Market Sale Pending

The markets are not in a correction, but we can be headed there soon. In the video below, Josh Brown of Ritholtz Wealth talks about the lack of strength in the markets. I do think he makes some great points about the 200-day moving average of the S&P as an area of support at 1905, and that there haven't been enough buyers to continue the bull run at this time. The inflated values reflected in the market pricing of assets appear to be entering a correction, which is wonderful. However, I think Josh Brown is a little off as far as the support level of the market.

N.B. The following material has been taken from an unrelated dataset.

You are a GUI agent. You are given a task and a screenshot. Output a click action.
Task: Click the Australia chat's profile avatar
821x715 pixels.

I think the support level is at 1925, and not at the 200-day moving average. That's because I drew a line on this chart and said so, which is what most analysts do these days anyway. But seriously, in the begining of June this year, there was slight resistence at this price level. The bulls were charging and broke through 1925, making it a support level that was tested, for about a week at the end of July and beginning of August. From this support level, the bulls raged on to the all time S&P high of 2019. 1925 was tested last week and is being tested again this week. This seems to be the level where big institutional investors are showing support, whereas 1900 never served as support or resistence. All of this technical analysis is great, but what does it have to do with value investing?

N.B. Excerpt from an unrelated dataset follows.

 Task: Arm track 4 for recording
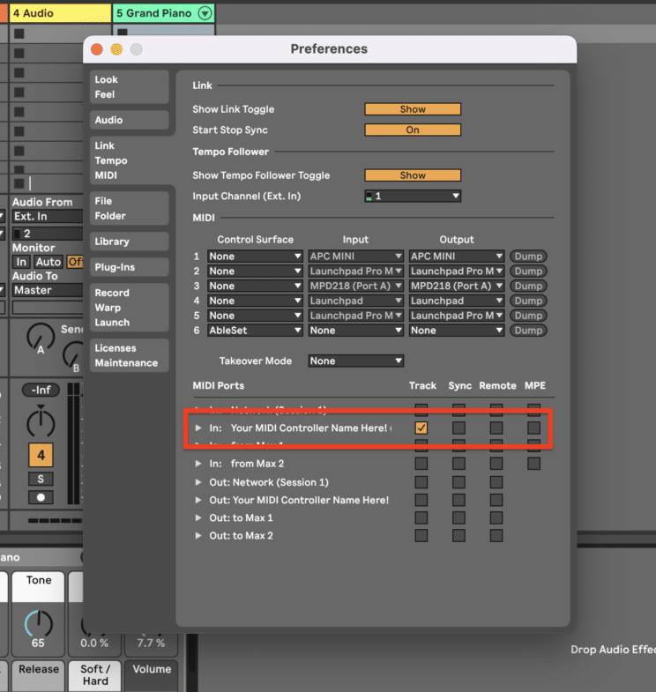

Well, price has a lot to do with value investing. Having good companies in your portfolio is wonderful. Having some cheap companies isn't always the best way to grow a portfolio, but gains can be made from holding some cheap stocks. However, the golden ratio of the value investing philosophy is: Good Companies + Cheap/Discounted Prices = VALUE BUY.

Abigail Doolittle of Peak Theories believes that the market could correct 25-30%. I don't know if that would happen, but if it does, that would be an ideal discount for a portfolio. Bear markets shouldn't be feared to the extent that they currently are, unless they persist and become a recession.

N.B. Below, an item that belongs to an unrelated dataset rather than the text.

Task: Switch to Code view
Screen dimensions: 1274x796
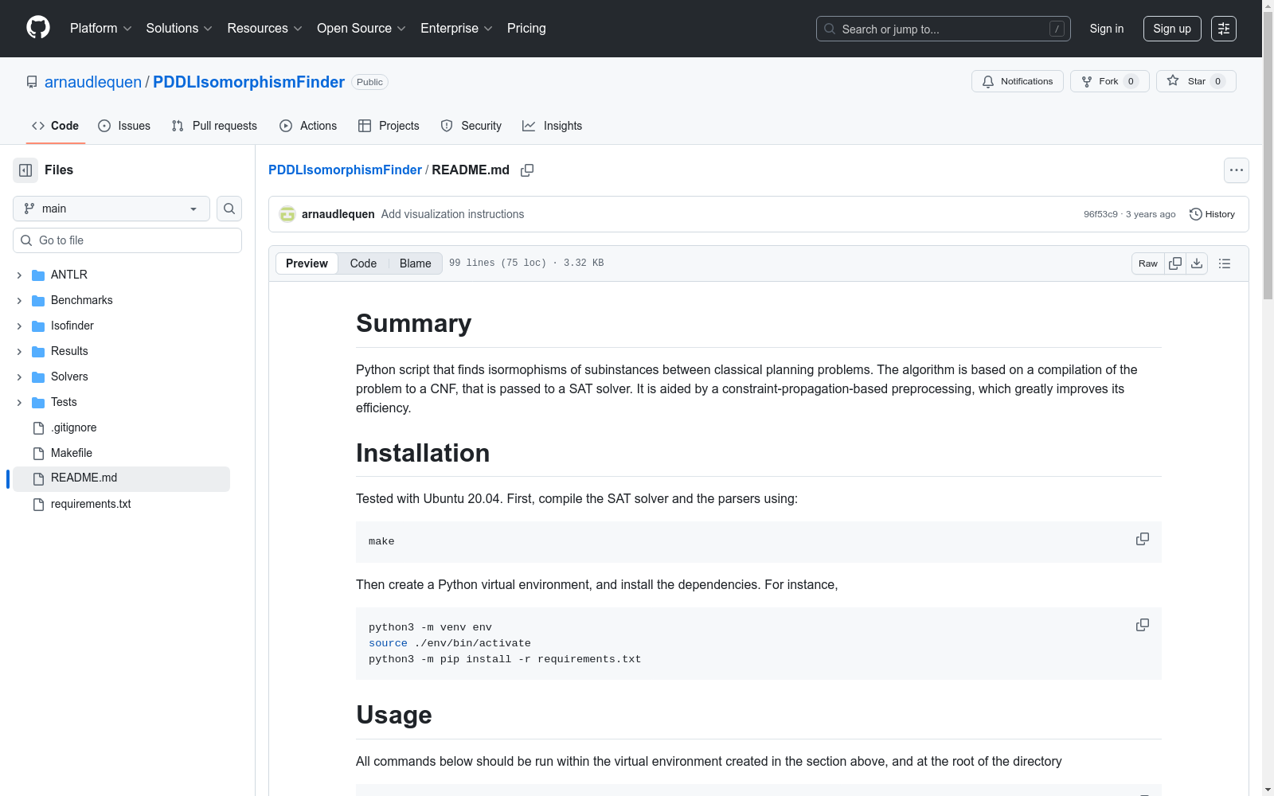Action: pyautogui.click(x=363, y=263)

It would appear as if a bear market is brewing, but we'll never know until the S&P has a correction. I think we are headed towards a bear market, but it is so premature to say that. However, I do think that we would be headed towards correction territory if the S&P falls through 1925. If the market stays below 1925, this would become a great buying opportunity for value investors who have been eying that great company that is a little too pricey. We'll see whether the S&P enters into a correction soon. This would be great news for value investors because this would lead to better pricing for great companies.

1 Comment

  1. […] week, I wrote a post saying that we were headed towards a correction. In that post, Josh Brown of Ritholtz Wealth claimed that the 200 day moving average of the S&P […]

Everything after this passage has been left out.